Hardware accelerated video conversion with Nvidia NVENC H.264

At least GeForce 6xx graphics cards (Kepler architecture) and
Nvidia GPU driver 522.25 or higher are required.

Mode

Determines whether the video is encoded or copied.

Codec

Determines which video codec is used for encoding.

Language

Sets the language that the player displays when playing.

FourCC

The FourCC code is used to identify the required decoder within AVI files.

Graphic card

Determines which graphics cards are used for encoding.

Profil

The profiles define the functions that are used for coding.

• Baseline: for mobile devices such as cell phones or MP3 players (no B-frames, CABAC and 8×8-DCT)
• Main: for standard TV (no 8×8-DCT)
• High. for HDTV (no restriction)
• High 4:4:4 Predictive

Level

Sets the maximum resolution, bit rates and frame rate.

Preset

Preset are ready-made settings, between very high speed and very high quality.

• Default (Low Latency)
• HQ (High Quality)
• HP (High Performance)
• BD (Bluray Disk)
• LL (Low Latency)
• LL-HQ (Low Latency-High Quality)
• LL-HP (Low Latency-High Performance)

Framerate

Sets the frame rate in frames per second.

GOP (Group Of Pictures) length

A GOP is an interval from I-frame to I-frame.

Display mode

Progressive: must be set if the source material is progressive or is converted to progressive by a deinterlace filter.

Interlaced TFF (Top field first): must be set if the source material is Interlaced TFF
Interlaced BFF (Bottom field first): must be set if the source material is Interlaced BFF.

Color mode

Allows you to make changes to the color settings.
Which color mode you can choose depends on the video codec used.

Number of B frames

Specifies the maximum number of B frames that can be in a row.

VBV buffer size

Sets the size of the video buffering verifier. This option checks the interaction of the video stream and decoder so that no buffer overflow or underflow occurs.

CABAC

CABAC (Context Adaptive Binary Arithmetic Coding) is a specific coding method. Instead of variable long bit sequences, it uses better arithmetic coding, which provides between 10 and 20% data rate savings.

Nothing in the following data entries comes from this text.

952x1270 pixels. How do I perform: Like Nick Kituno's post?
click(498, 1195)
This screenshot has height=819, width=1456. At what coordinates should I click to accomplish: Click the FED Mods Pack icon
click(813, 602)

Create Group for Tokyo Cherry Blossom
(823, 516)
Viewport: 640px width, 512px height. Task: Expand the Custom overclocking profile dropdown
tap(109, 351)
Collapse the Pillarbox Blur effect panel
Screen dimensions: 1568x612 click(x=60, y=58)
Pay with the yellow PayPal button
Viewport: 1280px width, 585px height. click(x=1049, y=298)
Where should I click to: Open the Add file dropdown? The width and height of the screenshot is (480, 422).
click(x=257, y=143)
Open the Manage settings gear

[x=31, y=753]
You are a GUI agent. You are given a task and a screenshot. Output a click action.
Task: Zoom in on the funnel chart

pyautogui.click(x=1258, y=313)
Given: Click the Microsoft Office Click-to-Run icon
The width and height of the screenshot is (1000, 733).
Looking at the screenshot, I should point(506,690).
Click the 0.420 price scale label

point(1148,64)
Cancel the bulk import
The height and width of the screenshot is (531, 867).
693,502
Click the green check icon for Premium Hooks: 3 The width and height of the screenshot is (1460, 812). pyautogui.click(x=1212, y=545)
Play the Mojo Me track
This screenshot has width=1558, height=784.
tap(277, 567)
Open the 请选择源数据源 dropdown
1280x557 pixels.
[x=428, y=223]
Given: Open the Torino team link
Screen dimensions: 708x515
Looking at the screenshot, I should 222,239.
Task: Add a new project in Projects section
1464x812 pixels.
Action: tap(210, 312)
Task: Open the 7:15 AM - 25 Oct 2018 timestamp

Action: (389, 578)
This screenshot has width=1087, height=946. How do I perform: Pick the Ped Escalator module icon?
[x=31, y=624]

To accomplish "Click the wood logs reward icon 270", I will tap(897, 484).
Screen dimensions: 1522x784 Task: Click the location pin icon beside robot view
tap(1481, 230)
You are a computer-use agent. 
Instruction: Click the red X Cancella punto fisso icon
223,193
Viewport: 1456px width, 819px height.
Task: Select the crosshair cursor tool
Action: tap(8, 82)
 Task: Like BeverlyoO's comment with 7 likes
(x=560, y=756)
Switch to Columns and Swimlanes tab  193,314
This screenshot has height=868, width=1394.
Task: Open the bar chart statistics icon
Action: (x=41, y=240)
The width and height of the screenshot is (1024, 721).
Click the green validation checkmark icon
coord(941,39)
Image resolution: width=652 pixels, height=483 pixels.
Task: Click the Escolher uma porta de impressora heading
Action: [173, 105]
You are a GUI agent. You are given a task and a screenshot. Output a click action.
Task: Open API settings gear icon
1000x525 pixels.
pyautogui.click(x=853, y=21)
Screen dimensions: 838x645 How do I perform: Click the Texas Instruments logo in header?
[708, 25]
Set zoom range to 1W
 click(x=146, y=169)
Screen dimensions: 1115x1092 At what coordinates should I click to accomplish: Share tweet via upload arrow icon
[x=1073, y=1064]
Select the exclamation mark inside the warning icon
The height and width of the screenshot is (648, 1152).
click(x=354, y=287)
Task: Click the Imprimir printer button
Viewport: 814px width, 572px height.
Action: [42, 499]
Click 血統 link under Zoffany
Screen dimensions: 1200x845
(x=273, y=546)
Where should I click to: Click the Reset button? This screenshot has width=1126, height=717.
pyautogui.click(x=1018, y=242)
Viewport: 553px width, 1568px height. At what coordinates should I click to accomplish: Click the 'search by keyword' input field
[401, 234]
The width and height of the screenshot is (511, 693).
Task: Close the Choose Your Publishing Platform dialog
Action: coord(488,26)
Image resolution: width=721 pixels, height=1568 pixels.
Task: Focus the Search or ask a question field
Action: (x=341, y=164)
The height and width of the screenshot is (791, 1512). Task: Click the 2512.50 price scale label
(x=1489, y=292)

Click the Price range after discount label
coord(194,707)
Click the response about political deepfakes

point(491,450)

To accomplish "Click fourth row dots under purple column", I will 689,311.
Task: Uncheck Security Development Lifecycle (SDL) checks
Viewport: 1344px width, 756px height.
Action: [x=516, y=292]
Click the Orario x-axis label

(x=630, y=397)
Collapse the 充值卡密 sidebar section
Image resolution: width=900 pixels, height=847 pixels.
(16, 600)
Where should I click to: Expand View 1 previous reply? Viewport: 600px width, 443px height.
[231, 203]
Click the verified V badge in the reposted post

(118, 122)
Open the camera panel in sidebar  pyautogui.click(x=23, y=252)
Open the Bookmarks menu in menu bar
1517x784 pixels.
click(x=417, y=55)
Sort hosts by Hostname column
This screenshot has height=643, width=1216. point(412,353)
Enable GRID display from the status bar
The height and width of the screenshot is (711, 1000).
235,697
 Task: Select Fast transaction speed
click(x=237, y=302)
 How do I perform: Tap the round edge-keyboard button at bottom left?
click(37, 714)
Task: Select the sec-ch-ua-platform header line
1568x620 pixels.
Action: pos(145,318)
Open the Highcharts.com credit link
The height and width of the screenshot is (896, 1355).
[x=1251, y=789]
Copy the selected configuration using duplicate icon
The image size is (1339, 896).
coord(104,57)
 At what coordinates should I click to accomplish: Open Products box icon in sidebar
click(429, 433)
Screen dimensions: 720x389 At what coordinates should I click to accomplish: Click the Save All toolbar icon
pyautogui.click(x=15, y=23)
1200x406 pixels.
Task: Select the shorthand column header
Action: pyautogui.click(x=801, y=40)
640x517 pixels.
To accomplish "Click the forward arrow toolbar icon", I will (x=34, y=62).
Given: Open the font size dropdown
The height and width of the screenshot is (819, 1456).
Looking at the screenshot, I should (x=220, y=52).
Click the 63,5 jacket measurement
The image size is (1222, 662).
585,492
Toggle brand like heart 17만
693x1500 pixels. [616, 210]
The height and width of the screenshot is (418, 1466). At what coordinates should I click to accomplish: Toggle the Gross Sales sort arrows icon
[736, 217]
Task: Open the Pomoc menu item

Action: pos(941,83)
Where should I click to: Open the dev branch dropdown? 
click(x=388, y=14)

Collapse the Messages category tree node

Temporal AQ (Adaptive Quantization)

Temporal AQ tries to adjust encoding QP (on top of QP evaluated by the rate control algorithm) based on temporal characteristics of the sequence. Temporal AQ improves the quality of encoded frames by adjusting QP for regions which are constant or have low motion across frames but have high spatial detail, such that they become better reference for future frames.

Spatial AQ (Adaptive Quantization)

Spatial AQ mode adjusts the QP values based on spatial characteristics of the frame. Since the low complexity flat regions are visually more perceptible to quality differences than high complexity detailed regions, extra bits are allocated to flat regions of the frame at the cost of the regions having high spatial detail. Although spatial AQ improves the perceptible visual quality of the encoded video, the required bit redistribution results in PSNR drop in most of the cases. Therefore, during PSNR-based evaluation, this feature should be turned off.

Weighted Prediction

Weighted prediction involves calculation of a multiplicative weighting factor and an additive offset to the motion compensated prediction. Weighted prediction provides significant quality gain for contents having illumination changes. NVENCODE API supports weighed prediction for HEVC and H.264 starting from Pascal generation GPUs.